Your instructions: Quote, without any change, the lines starting with the one that contains "This screenshot has width=822, height=643." and going on through the one that contains "point(910,84)", with both of those lines included.

* BEGIN Information shown *

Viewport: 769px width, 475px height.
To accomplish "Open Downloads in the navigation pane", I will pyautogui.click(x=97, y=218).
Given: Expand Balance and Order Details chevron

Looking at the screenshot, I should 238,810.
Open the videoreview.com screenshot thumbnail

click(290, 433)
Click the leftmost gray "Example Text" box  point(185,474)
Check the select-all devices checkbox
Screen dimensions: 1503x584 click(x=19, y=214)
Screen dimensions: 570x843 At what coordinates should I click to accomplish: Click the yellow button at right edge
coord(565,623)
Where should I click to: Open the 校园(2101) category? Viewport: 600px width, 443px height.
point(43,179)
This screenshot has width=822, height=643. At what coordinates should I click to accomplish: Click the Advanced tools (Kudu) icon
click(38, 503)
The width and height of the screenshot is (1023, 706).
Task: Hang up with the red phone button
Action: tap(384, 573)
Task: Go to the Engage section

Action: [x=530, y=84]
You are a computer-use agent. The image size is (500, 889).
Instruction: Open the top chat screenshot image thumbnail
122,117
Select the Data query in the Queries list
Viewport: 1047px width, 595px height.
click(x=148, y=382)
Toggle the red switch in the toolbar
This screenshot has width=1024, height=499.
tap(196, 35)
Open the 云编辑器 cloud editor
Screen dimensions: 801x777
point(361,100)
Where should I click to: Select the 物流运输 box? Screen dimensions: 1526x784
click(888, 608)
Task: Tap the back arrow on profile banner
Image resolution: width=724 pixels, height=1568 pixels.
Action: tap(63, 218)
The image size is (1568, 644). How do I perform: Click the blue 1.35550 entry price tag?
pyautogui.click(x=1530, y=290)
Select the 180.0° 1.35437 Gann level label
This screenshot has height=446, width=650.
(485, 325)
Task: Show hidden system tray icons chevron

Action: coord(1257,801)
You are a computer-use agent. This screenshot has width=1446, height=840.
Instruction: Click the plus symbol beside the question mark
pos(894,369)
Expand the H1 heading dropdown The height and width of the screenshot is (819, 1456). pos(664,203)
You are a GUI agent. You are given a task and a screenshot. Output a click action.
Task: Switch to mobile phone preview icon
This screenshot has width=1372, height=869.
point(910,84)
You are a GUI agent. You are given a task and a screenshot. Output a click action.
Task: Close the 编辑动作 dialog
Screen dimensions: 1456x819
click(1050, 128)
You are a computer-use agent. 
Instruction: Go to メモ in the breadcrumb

* END Information shown *

Written response:
This screenshot has width=822, height=643. At what coordinates should I click to accomplish: Click the Advanced tools (Kudu) icon
click(38, 503)
The width and height of the screenshot is (1023, 706).
Task: Hang up with the red phone button
Action: tap(384, 573)
Task: Go to the Engage section

Action: [x=530, y=84]
You are a computer-use agent. The image size is (500, 889).
Instruction: Open the top chat screenshot image thumbnail
122,117
Select the Data query in the Queries list
Viewport: 1047px width, 595px height.
click(x=148, y=382)
Toggle the red switch in the toolbar
This screenshot has width=1024, height=499.
tap(196, 35)
Open the 云编辑器 cloud editor
Screen dimensions: 801x777
point(361,100)
Where should I click to: Select the 物流运输 box? Screen dimensions: 1526x784
click(888, 608)
Task: Tap the back arrow on profile banner
Image resolution: width=724 pixels, height=1568 pixels.
Action: tap(63, 218)
The image size is (1568, 644). How do I perform: Click the blue 1.35550 entry price tag?
pyautogui.click(x=1530, y=290)
Select the 180.0° 1.35437 Gann level label
This screenshot has height=446, width=650.
(485, 325)
Task: Show hidden system tray icons chevron

Action: coord(1257,801)
You are a computer-use agent. This screenshot has width=1446, height=840.
Instruction: Click the plus symbol beside the question mark
pos(894,369)
Expand the H1 heading dropdown The height and width of the screenshot is (819, 1456). pos(664,203)
You are a GUI agent. You are given a task and a screenshot. Output a click action.
Task: Switch to mobile phone preview icon
This screenshot has width=1372, height=869.
point(910,84)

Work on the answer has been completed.